A Pública procurou Siwal através do PL de Mato Grosso, questionando qual a ligação do candidato com as fazendas e o que aconteceu com a propriedade e os animais que declarou nas eleições de 2016. Não houve resposta até o momento da publicação.

<><> Candidato declarou fazenda de quase meio milhão em 2016

Apesar de aparecer como responsável por essas áreas nos autos de infração, não há registros de que Siwal seja dono dessas fazendas. A consulta de imóveis no Sistema Nacional de Cadastro Rural (SNCR) do Incra não mostra o político como titular de terras de nome Chuvisco ou Leopardo. O mesmo acontece no Cadastro Ambiental Rural (CAR) das duas cidades. 

Além das áreas embargadas pelo Ibama, Siwal tem ao menos seis outros embargos pela Secretaria do Meio Ambiente do Estado de Mato Grosso, em resposta a infrações ambientais como desmatamento em área preservada e corte de vegetação.

No portal do Divulgacand, que disponibiliza publicamente dados sobre receitas, despesas e outras informações das candidaturas, o candidato declarou apenas uma casa na rua das Pedras, no valor de R$ 150 mil – diferentemente da eleição de 2016, quando foi eleito vereador de Colniza. Naquele ano, Siwal tinha declarado uma propriedade rural no valor de R$ 450 mil com área aproximada de 246 hectares e 180 cabeças de gado no valor total de R$ 210 mil, além de um automóvel de R$ 50 mil.

<><> Apoio de Bolsonaro e propostas para o agro

Em outubro de 2023, em entrevista para a Rádio Chapéu, do gabinete do deputado estadual Gilberto Cattani (PL-MT), Siwal foi apresentado como presidente do PL em Colniza. Nas redes sociais, ele se vende como “o candidato do Bolsonaro”, apesar de não ter registros ou fotos com o ex-presidente. Dentre as poucas postagens no instagram do candidato durante o período eleitoral, destaca-se um vídeo dos deputados federais Eduardo Bolsonaro (PL-SP) e Coronel Fernanda (PL-MT), em que os dois mostram apoio a Walzinho.

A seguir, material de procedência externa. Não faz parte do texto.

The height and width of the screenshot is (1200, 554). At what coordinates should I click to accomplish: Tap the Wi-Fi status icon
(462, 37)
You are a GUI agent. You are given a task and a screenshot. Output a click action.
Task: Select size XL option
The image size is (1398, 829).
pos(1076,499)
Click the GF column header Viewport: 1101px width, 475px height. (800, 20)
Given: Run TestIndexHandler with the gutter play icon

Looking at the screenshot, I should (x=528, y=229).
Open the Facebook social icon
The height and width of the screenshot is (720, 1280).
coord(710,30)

Ao contrário de Miltinho, seu adversário, Walzinho não tem muita presença online. Seu instagram conta com pouco mais de 700 seguidores, onde posta algumas fotos e vídeos com apoiadores e moradores da cidade. Em um dos vídeos, Siwal aparece com a camisa símbolo de Bolsonaro com os dizeres “Deus, Pátria, Família e Liberdade”.

O plano de governo do candidato é dividido em dez tópicos, entre eles estão propostas para agricultura e para o meio ambiente. Entre as nove propostas para o meio ambiente estão: “desenvolver ações para preservar o meio-ambiente como forma de garantir a sobrevivência das gerações futuras” e “trabalhar para que o município de Colniza se desenvolva economicamente viável e ambientalmente de forma sustentável”. Apesar das propostas, nenhum nome de projeto foi citado, nem como o candidato pretende cumprir essas ações.

Já a área de agricultura teve mais atenção, com 15 propostas apresentadas. Um dos compromissos de Walzinho é promover a sustentabilidade e a inovação no campo, através de parcerias e incentivo aos pequenos produtores.

Diferentemente do que fez com as propostas de meio ambiente, Walzinho apresentou o nome de um projeto para agricultura, o “Porteira Adentro”, que visa “atender indistintamente todos os proprietários rurais”, mas não descreveu como faria isso.

O candidato prometeu também criar programas para fortalecer e incentivar a agricultura familiar, desenvolver a piscicultura na cidade e disponibilizar maquinário para atender os produtores rurais, para incrementar a produção agropecuária no município. No plano, Siwal promete também incentivar a criação de pequenos animais e dar apoio à produção de rebanho leiteiro.